Un fondo sovrano americano è davvero possibile? E, soprattutto, avrebbe senso?
Cos’è un fondo sovrano?
Per definizione, un fondo sovrano è un veicolo d’investimento statale creato per gestire surplus di bilancio o proventi derivanti da risorse naturali. Il caso più emblematico è il Government Pension Fund Global della Norvegia, alimentato dai ricavi petroliferi, con l’obiettivo di preservare la ricchezza per le generazioni future.
Un altro esempio sono i fondi sovrani del Golfo, come il Saudi Public Investment Fund (PIF) e il Qatar Investment Authority (QIA), che gestiscono i profitti dell’export di petrolio e gas naturale. Questi fondi hanno un ruolo strategico per le economie di quei paesi, investendo in settori diversi per ridurre la dipendenza dalle risorse naturali e garantire una stabilità finanziaria di lungo periodo.
Il caso degli Stati Uniti: un’anomalia economica
Negli Stati Uniti, però, il concetto stesso di fondo sovrano appare privo di logica. La ragione principale è semplice: gli USA non hanno surplus da gestire. Al contrario, si trovano in una situazione di deficit cronico su due fronti:
1. Deficit commerciale – Gli Stati Uniti importano più di quanto esportano, il che significa che il saldo della bilancia commerciale è negativo. Questo riduce la capacità del Paese di accumulare risorse da investire in un fondo sovrano.
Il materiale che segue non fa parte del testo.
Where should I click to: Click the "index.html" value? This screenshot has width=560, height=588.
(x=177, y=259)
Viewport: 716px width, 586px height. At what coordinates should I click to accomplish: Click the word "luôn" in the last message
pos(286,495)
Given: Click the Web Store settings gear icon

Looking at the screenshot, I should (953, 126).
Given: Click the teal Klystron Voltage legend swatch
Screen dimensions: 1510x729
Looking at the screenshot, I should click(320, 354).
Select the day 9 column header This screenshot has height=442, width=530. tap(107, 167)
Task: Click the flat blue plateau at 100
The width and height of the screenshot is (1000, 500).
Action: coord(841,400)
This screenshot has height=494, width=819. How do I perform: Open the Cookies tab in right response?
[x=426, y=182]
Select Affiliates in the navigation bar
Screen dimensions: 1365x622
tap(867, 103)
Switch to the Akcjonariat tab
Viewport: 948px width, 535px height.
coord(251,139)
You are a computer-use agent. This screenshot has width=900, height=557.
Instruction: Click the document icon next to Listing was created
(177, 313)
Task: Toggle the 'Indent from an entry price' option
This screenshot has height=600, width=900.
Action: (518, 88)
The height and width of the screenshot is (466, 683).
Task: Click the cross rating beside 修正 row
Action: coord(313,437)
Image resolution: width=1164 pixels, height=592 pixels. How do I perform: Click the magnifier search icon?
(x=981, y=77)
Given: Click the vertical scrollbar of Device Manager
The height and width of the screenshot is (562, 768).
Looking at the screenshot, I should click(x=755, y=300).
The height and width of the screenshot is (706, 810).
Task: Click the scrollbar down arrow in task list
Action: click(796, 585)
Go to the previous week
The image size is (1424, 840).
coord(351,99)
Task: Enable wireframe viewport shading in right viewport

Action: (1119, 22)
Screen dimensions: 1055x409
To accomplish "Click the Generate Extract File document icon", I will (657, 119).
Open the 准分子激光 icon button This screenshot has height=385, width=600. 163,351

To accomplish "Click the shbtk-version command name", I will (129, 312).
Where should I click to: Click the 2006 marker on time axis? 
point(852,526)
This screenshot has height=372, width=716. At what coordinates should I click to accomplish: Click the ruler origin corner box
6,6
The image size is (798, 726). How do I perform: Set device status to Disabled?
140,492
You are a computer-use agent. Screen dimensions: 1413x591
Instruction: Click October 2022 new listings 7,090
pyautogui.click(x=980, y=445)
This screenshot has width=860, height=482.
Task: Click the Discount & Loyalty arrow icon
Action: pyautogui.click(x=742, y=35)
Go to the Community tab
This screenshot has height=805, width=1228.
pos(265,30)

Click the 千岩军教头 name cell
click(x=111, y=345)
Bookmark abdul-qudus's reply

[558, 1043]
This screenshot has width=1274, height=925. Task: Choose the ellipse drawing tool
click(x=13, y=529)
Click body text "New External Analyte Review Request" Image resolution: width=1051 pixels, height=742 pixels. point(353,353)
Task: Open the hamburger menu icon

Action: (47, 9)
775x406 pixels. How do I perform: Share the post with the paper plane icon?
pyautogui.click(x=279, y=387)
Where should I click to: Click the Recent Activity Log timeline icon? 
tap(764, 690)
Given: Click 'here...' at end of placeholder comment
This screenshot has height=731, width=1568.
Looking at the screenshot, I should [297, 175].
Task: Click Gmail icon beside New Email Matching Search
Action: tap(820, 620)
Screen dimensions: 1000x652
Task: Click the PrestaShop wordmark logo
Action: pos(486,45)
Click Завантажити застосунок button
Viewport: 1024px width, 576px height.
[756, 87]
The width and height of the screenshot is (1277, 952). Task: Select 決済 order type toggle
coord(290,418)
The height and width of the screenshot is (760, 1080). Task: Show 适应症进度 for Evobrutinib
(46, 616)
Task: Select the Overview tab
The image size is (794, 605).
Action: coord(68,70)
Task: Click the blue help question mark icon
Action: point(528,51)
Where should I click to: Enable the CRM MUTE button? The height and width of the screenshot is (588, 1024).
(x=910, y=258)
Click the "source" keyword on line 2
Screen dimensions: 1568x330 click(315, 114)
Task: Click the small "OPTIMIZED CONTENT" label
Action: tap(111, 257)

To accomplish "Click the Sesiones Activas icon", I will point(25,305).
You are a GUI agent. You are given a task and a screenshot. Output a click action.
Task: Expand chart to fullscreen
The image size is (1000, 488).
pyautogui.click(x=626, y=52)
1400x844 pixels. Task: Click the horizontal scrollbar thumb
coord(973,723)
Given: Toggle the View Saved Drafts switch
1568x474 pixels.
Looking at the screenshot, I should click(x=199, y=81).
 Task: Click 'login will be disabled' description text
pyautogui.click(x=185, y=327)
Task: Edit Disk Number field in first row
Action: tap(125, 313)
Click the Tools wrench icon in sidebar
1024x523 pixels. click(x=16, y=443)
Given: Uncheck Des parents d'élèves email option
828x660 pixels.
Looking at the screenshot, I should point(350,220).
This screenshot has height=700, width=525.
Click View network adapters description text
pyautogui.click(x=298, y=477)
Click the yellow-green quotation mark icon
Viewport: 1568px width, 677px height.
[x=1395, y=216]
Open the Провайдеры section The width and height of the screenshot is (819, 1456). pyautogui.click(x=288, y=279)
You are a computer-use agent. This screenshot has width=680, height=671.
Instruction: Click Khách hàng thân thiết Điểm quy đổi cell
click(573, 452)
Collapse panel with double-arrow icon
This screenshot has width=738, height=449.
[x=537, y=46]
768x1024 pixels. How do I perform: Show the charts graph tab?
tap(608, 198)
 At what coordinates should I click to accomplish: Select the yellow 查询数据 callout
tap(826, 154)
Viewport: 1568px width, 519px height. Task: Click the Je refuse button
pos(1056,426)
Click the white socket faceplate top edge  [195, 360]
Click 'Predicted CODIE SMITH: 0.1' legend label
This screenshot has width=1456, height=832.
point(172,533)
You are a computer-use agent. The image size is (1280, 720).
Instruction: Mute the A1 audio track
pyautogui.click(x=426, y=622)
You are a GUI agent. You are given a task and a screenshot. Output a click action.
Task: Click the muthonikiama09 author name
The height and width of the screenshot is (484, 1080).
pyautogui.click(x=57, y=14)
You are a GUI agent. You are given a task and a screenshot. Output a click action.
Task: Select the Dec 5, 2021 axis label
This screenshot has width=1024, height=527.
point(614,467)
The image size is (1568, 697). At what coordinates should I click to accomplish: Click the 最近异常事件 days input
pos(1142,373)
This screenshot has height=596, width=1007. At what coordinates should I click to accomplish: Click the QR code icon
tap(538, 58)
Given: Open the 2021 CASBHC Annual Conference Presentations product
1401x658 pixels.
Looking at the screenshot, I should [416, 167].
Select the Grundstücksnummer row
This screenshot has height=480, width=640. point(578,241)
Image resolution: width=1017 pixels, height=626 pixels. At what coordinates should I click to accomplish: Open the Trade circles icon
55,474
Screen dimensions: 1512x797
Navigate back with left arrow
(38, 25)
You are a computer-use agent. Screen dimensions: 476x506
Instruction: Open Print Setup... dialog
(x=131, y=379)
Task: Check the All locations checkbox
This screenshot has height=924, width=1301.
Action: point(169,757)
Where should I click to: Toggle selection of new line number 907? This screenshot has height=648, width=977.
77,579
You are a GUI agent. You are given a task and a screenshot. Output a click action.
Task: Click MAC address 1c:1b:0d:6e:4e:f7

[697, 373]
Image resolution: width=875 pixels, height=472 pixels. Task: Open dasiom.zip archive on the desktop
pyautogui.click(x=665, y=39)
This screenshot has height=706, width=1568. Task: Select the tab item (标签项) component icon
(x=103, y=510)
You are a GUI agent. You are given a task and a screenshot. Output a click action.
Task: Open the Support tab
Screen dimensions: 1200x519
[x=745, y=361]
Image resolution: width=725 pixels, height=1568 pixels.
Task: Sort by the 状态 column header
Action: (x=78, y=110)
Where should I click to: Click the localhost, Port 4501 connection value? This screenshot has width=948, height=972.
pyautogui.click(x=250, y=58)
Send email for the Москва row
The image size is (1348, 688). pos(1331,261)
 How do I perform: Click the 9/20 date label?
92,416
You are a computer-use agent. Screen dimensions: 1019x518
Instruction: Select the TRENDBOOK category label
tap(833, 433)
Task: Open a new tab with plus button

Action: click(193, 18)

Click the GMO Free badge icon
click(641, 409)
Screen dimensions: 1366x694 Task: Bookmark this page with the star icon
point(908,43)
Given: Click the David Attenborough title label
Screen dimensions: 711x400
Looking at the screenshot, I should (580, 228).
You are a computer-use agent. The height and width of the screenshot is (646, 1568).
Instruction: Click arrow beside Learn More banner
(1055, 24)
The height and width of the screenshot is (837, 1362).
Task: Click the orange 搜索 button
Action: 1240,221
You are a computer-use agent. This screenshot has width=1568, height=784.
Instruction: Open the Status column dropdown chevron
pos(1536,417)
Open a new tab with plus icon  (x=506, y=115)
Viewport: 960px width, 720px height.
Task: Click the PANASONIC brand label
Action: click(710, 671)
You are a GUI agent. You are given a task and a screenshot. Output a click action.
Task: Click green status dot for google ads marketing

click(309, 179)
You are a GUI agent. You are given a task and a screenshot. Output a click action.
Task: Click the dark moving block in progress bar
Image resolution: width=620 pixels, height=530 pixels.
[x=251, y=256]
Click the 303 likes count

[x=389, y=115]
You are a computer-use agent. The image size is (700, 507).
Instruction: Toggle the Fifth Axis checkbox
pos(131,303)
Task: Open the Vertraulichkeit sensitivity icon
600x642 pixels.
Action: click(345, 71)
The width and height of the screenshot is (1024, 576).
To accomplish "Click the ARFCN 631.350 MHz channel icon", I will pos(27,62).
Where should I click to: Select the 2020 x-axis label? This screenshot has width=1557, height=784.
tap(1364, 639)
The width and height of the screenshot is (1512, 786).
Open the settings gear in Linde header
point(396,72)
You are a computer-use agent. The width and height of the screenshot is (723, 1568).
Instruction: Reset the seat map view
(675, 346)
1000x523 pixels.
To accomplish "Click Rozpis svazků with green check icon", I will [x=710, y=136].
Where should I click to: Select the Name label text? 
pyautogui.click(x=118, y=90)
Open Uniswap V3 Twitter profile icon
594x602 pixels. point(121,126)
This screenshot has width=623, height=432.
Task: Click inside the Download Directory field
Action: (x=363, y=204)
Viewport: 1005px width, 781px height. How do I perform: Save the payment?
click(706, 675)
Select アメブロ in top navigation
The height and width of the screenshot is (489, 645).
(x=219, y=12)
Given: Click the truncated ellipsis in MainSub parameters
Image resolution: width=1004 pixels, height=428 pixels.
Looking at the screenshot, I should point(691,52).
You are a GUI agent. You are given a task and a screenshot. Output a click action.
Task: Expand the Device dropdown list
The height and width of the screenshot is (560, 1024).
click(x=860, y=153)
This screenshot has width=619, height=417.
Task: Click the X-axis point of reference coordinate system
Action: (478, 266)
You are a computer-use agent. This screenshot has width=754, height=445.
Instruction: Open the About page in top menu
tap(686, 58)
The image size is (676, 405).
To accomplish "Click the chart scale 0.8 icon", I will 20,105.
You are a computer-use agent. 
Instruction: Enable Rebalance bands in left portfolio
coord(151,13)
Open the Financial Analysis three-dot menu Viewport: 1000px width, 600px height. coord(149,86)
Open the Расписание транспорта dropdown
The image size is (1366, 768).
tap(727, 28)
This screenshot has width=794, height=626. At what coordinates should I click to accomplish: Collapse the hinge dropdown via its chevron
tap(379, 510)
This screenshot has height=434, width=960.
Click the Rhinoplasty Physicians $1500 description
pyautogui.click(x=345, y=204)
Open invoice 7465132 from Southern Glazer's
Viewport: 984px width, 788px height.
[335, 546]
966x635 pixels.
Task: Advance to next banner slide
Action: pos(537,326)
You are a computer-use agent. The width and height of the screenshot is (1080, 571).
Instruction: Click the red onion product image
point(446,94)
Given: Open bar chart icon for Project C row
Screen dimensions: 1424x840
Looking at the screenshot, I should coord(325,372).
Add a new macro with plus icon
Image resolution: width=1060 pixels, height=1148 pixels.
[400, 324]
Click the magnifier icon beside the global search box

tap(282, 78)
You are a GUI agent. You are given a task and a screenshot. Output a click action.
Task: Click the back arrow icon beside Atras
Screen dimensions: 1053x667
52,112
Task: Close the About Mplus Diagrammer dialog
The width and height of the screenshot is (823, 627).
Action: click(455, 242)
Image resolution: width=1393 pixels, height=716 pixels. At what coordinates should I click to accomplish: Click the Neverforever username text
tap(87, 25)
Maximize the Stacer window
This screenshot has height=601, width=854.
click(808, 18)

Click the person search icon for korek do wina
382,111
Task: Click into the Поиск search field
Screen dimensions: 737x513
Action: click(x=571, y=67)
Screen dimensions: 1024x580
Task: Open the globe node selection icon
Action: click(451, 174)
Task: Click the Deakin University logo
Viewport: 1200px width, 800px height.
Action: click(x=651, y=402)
2. Deficit federale – Il debito pubblico americano ha superato i 34.000 miliardi di dollari e continua a crescere a ritmi allarmanti. Il governo federale spende molto più di quanto incassa, finanziando il disavanzo con l’emissione di nuovi titoli di debito.
Alla luce di questi dati, da dove arriverebbero i soldi per creare un fondo sovrano americano?
Un fondo sovrano finanziato a debito pubblico?
Se gli Stati Uniti volessero davvero creare un fondo sovrano, dovrebbero farlo prendendo denaro in prestito. In altre parole, sarebbe un fondo sovrano finanziato a debito, un paradosso economico che stravolge la logica con cui questi strumenti vengono normalmente istituiti.
Questo significherebbe:
- Aumentare ulteriormente il debito pubblico già fuori controllo.
- Far ricadere il costo del fondo sulle spalle dei contribuenti americani.
- Creare un veicolo d’investimento che, invece di generare ricchezza a partire da un surplus, partirebbe con una zavorra finanziaria.
In sostanza, gli americani si ritroverebbero con un fondo sovrano che non serve a proteggere risorse esistenti, ma a creare una nuova forma di spesa pubblica finanziata dal debito.
Chi avrebbe il controllo?
Un altro aspetto cruciale riguarda il controllo di questo fondo. I fondi sovrani tradizionali sono soggetti a rigorose regole di governance, trasparenza e gestione del rischio. Ma un fondo sovrano americano, nato sotto un’amministrazione come quella di Trump, potrebbe essere molto diverso.
Trump ha già dimostrato nella sua prima presidenza una spiccata propensione per il controllo diretto delle risorse economiche. Un fondo sovrano gestito con pochi vincoli istituzionali gli darebbe un’enorme leva finanziaria per:
- Investire in settori o progetti strategici senza particolari controlli.
- Premiare aziende o investitori vicini alla sua amministrazione.
- Sfruttare il fondo per fini politici o elettorali.
La creazione di un fondo sovrano negli Stati Uniti non sarebbe quindi una misura di stabilizzazione economica, ma piuttosto uno strumento di potere politico ed economico a disposizione dell’amministrazione di turno.
L’idea di un fondo sovrano americano potrebbe sembrare affascinante a prima vista, ma si scontra con la realtà dei numeri e della logica finanziaria. Gli Stati Uniti non hanno surplus da gestire, e creare un fondo sovrano a debito non farebbe altro che peggiorare la situazione fiscale del Paese.
Se questo fondo sovrano dovesse davvero vedere la luce, la domanda chiave sarebbe: a chi servirebbe veramente? Agli americani, oppure a chi avrà il potere di gestirlo?